▶ _Page_
Market Perspectives

ISG Buyers Guide for Billing in 2025 Classifies and Rates Software Providers

Written by ISG Software Research | Aug 12, 2025 12:00:00 PM

ISG Research is happy to share insights gleaned from our latest Buyers Guide, an assessment of how well software providers’ offerings meet buyers’ requirements. The Billing: ISG Research Buyers Guide is the distillation of a year of market and product research by ISG Research.

That many enterprises have already begun or are in the process of digital modernization is a testament to the rapid rise of digital products and services, new direct online engagement channels and mixed-pricing models such as subscription and consumption. One of the biggest changes is that the business economics of using these newer models is very different. This is giving rise to new software categories, such as Revenue Lifecycle Management.

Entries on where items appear

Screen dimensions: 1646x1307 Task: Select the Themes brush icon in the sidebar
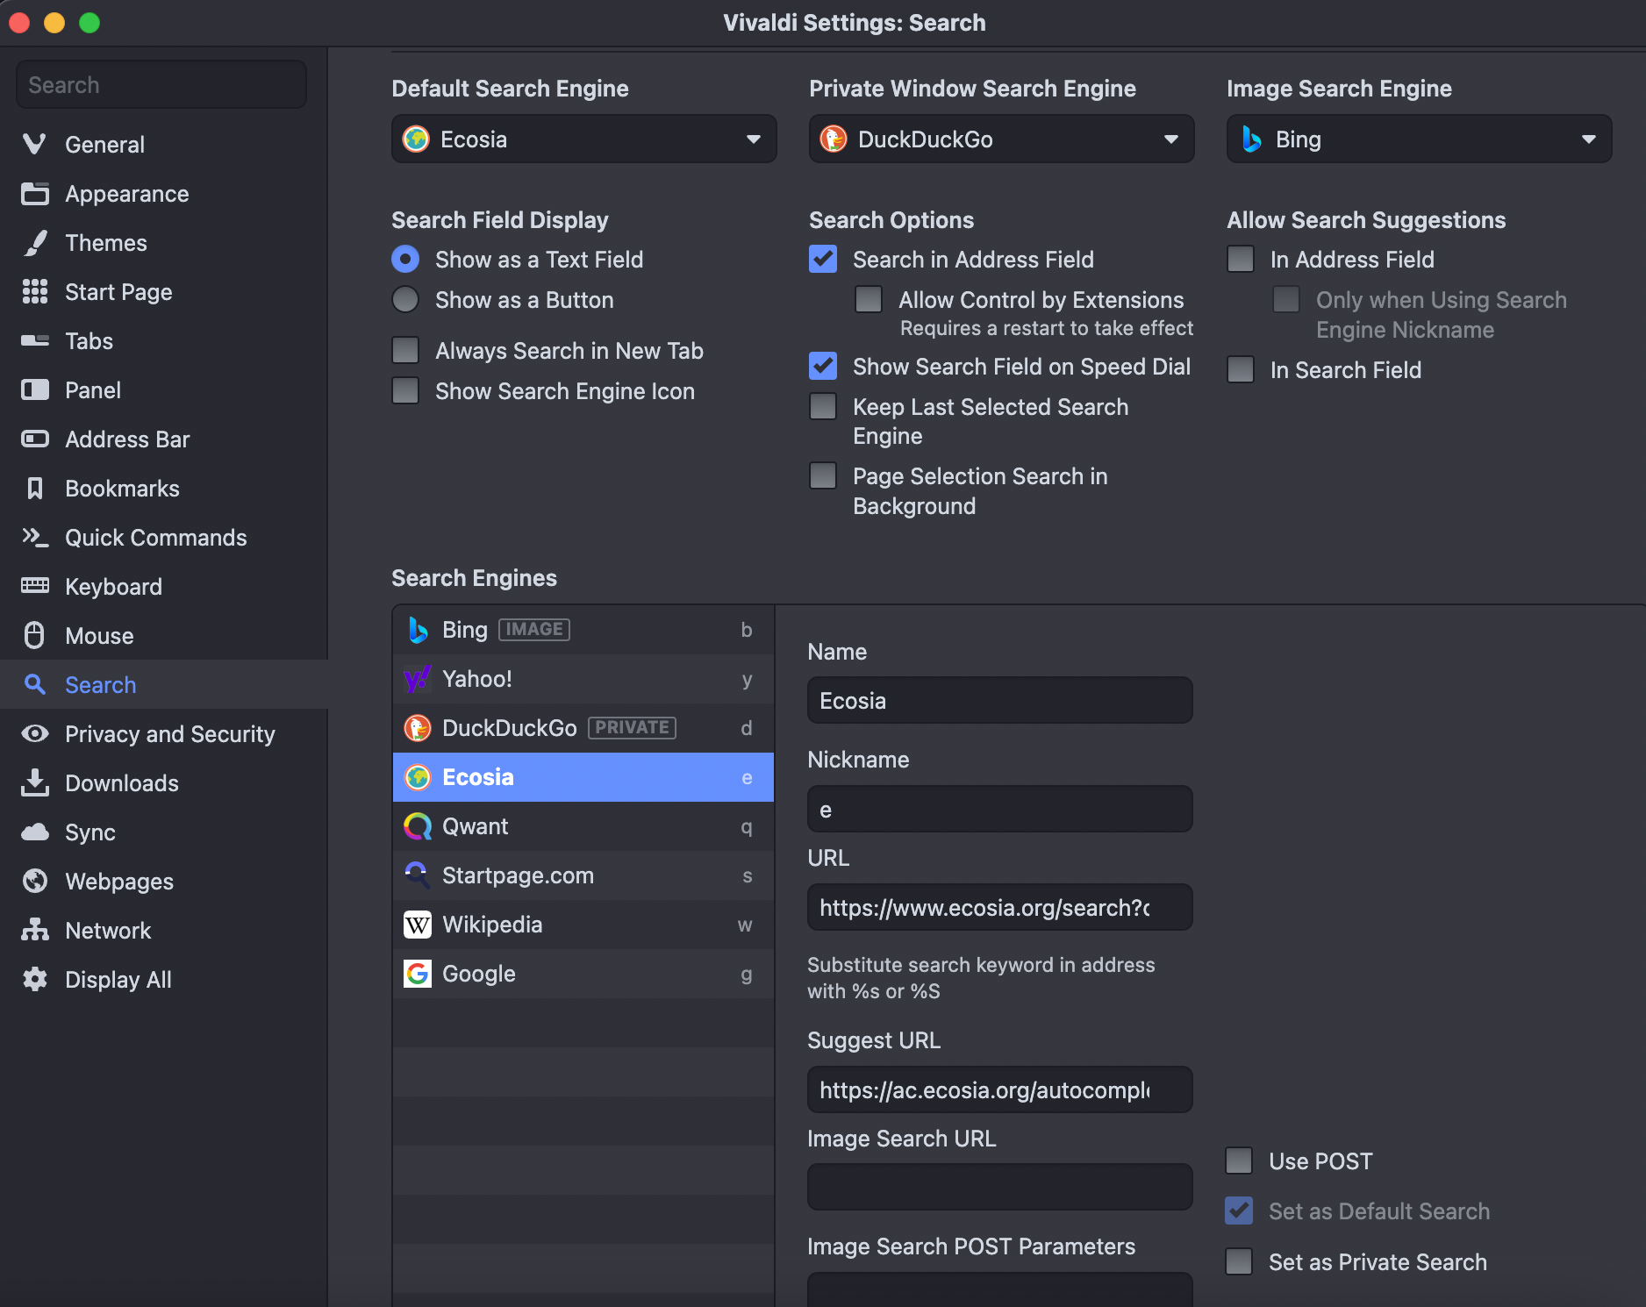click(x=34, y=243)

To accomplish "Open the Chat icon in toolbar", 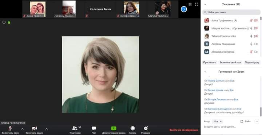I will pos(94,128).
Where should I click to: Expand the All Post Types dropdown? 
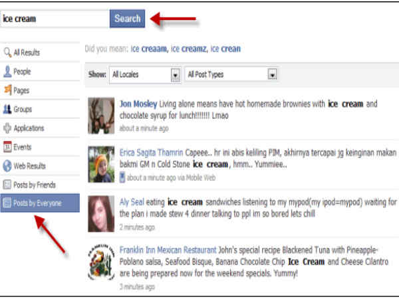tap(231, 75)
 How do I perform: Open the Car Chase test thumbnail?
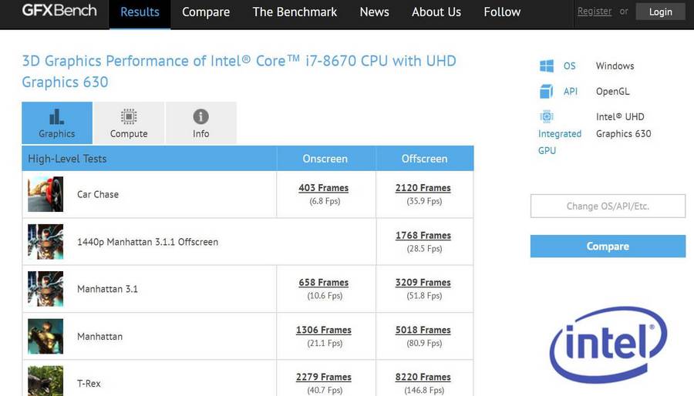pos(45,194)
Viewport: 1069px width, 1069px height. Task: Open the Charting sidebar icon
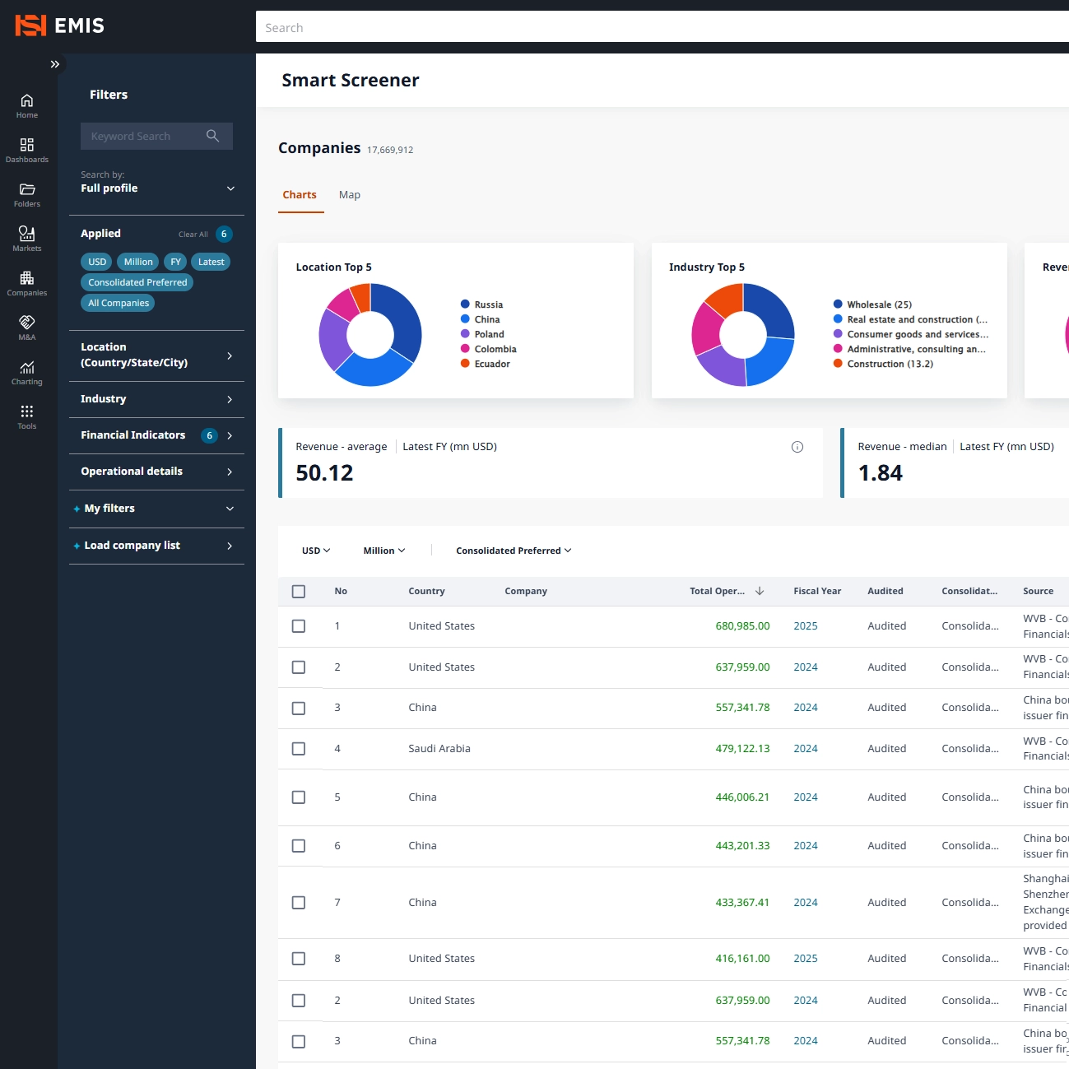[27, 368]
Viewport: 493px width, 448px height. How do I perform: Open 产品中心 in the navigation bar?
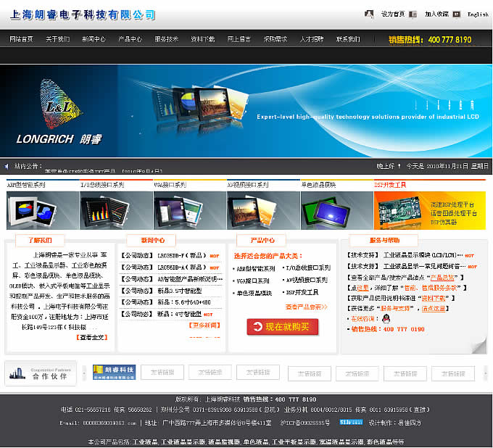click(130, 39)
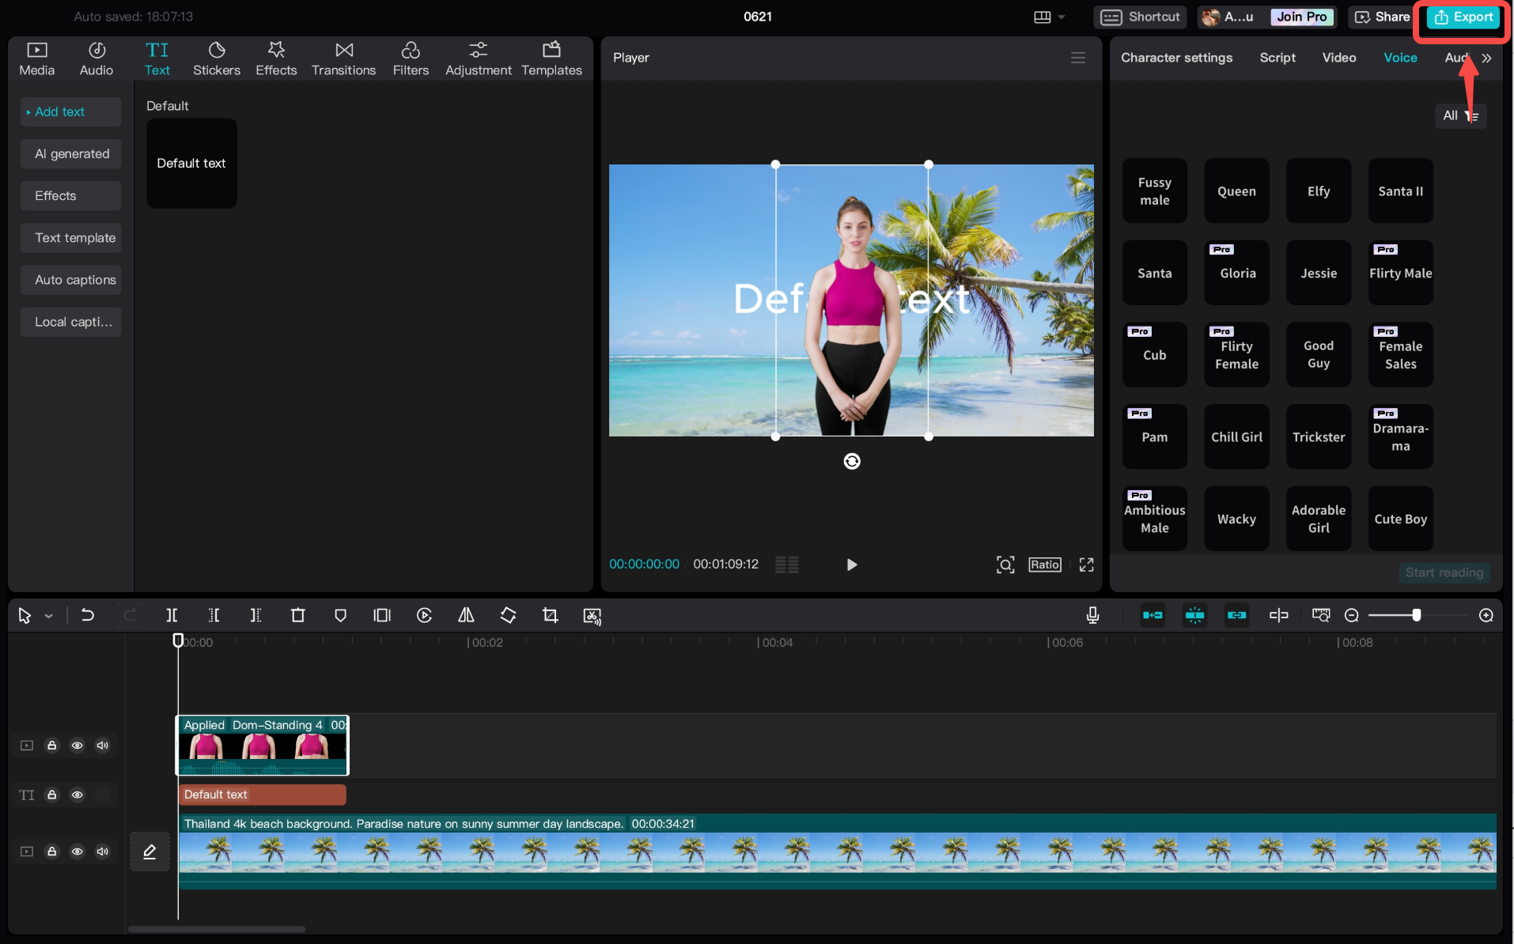Hide the Default text track with eye icon

tap(77, 795)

▶ _Your tasks_
a – In the Buyers Guide article, shorten the paragraph that begins "That many enterprises" into a brief list that keeps its main facts.
b – According to the Buyers Guide article, what is the Billing: ISG Research Buyers Guide a distillation of?
c – Retype the part of the Buyers Guide article between "Written by ISG" and "by ISG Research.", inclusive.

▶ _Answers for this exercise_
a –
- Many enterprises have begun or are in the middle of digital modernization.
- This shows the rapid rise of digital products and services, new direct online engagement channels, and mixed-pricing models such as subscription and consumption.
- The business economics of these newer models are very different.
- This change is giving rise to new software categories, such as Revenue Lifecycle Management.

b – It is the distillation of a year of market and product research by ISG Research.

c –
Written by ISG Software Research | Aug 12, 2025 12:00:00 PM

ISG Research is happy to share insights gleaned from our latest Buyers Guide, an assessment of how well software providers’ offerings meet buyers’ requirements. The Billing: ISG Research Buyers Guide is the distillation of a year of market and product research by ISG Research.